I made my way back to Masonic again. And then back down to Stanyon and along the park, studying every passing female figure.
I was cold sober now. I must have made the circuit six times before an absolute fright of a kid dashed right up to me at the stoplight on Masonic and leaned into the car to kiss me.
"Belinda!"
There she was under a mess of paint.
"What are you doing down here?" she asked. Blood red lips, black rings around her eyes, gold mascara. Her hair was a shower of magenta-gelled spikes. Perfectly horrible. I loved it.
"Looking for you," I said. "Get in the car."
I watched her run around the front. Horrid leopard skin coat, rhinestone heels. Only the purse was familiar. I could have passed her a thousand times like that and never seen her. '
She slipped into the leather seat beside me and flung her arms around my neck again. I shifted gears, but I couldn't really see anything. "This car's the greatest," she said. "Bet it's as old as you are."
"Not quite," I mumbled.
It was a 1954 MG-TD, the old roadster with the spare on the trunk, a collector's item like the damned toys, and I did get a kick out of her liking it.

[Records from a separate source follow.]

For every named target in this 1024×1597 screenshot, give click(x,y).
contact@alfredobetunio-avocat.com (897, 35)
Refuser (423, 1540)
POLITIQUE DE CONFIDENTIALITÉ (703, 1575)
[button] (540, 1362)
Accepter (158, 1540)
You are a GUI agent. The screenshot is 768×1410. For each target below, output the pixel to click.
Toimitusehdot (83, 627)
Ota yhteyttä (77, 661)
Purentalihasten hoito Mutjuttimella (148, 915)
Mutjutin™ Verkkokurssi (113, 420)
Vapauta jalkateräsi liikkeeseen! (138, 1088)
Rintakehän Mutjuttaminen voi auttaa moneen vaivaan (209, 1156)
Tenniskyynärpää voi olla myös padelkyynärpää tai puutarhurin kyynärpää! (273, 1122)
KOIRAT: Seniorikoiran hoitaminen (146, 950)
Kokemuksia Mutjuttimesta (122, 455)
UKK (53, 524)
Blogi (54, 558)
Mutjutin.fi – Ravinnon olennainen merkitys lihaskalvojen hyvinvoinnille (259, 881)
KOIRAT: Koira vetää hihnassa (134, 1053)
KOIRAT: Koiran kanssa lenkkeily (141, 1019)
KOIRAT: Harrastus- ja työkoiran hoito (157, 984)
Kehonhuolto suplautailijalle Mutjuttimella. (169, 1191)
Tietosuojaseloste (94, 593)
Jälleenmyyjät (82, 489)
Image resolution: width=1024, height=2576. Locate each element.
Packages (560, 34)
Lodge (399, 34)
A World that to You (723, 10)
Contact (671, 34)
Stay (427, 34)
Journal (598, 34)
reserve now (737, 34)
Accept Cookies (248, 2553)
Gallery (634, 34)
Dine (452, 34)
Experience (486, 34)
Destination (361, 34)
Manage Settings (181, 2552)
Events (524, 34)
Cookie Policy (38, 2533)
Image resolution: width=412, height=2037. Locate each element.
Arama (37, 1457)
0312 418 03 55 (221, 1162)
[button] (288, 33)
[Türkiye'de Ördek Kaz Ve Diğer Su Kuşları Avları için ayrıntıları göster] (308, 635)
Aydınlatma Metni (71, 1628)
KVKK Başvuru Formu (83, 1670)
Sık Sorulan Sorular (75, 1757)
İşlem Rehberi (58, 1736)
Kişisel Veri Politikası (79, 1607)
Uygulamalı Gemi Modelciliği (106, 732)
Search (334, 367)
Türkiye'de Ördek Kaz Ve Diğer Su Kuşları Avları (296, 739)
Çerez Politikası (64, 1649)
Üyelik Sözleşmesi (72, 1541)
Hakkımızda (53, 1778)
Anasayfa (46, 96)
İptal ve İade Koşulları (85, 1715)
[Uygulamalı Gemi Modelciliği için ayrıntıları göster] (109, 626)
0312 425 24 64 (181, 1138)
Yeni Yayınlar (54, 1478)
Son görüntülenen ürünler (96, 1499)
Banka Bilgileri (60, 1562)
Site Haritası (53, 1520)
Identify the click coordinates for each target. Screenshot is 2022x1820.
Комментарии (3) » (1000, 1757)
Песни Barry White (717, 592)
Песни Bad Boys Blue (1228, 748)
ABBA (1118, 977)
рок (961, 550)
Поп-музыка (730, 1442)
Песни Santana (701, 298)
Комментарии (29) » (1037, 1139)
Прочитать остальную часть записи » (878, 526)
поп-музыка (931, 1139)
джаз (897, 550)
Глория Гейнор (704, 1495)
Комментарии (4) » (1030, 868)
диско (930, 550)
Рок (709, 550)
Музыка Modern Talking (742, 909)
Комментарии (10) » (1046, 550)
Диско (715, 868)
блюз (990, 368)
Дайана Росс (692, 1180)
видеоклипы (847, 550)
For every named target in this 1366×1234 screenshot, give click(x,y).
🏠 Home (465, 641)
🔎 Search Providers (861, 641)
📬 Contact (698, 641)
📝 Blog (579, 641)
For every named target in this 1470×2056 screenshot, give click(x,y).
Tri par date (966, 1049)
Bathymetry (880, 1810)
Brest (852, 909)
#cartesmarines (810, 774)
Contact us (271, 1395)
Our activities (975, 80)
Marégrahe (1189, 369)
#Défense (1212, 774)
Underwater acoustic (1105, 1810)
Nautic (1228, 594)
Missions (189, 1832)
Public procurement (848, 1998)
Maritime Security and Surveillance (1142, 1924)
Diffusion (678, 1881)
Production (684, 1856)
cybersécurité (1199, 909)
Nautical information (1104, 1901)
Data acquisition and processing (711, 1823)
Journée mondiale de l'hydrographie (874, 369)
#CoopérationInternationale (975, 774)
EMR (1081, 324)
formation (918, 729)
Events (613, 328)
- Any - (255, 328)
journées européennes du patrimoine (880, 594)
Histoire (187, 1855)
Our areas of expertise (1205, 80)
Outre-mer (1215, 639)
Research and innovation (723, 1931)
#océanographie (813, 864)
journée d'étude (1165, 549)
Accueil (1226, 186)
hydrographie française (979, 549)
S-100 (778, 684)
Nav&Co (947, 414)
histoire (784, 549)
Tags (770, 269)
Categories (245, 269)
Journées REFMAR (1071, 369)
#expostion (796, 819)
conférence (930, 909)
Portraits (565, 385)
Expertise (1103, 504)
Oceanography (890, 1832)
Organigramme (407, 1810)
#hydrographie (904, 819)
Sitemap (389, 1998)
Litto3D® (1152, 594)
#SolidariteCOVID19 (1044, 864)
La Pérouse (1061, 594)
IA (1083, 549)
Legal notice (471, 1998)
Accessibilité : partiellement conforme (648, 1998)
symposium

In fact, I couldn't believe I had her again.
I turned sharply onto Masonic and headed up the hill towards Seventeenth.
"So where are we going?" she asked. "Your place?"
The perfume must have been Tabu, Ambush, something like that. Real grownup scent. Like the big rhinestone earrings and the beaded black dress. But she was working hard on a wad of gum that smelled deliciously like Doublemint.
"Yeah, my place," I said. "I have to show you some pictures I did. Why don't we swing by your room and get your stuff so you can stay for a while? That is, if you don't get mad about the pictures."
"Bad news back there," she said. She popped her gum suddenly, then two more times. (I winced.) "The guy and his lady in the back room are having a fight. Somebody's liable to call the cops if they don't stop it. Let's just wing it, OK? I've got my toothbrush. I was by your place a couple of hours ago, you know. Five dollars cab fare. Did you get the note I left you?"
"No. When are you going to give me an address and phone number?"
"Never," she said. "But I'm here now, aren't I?" She popped her gum again three times in succession. "I just learned how to do that. I still can't blow a bubble."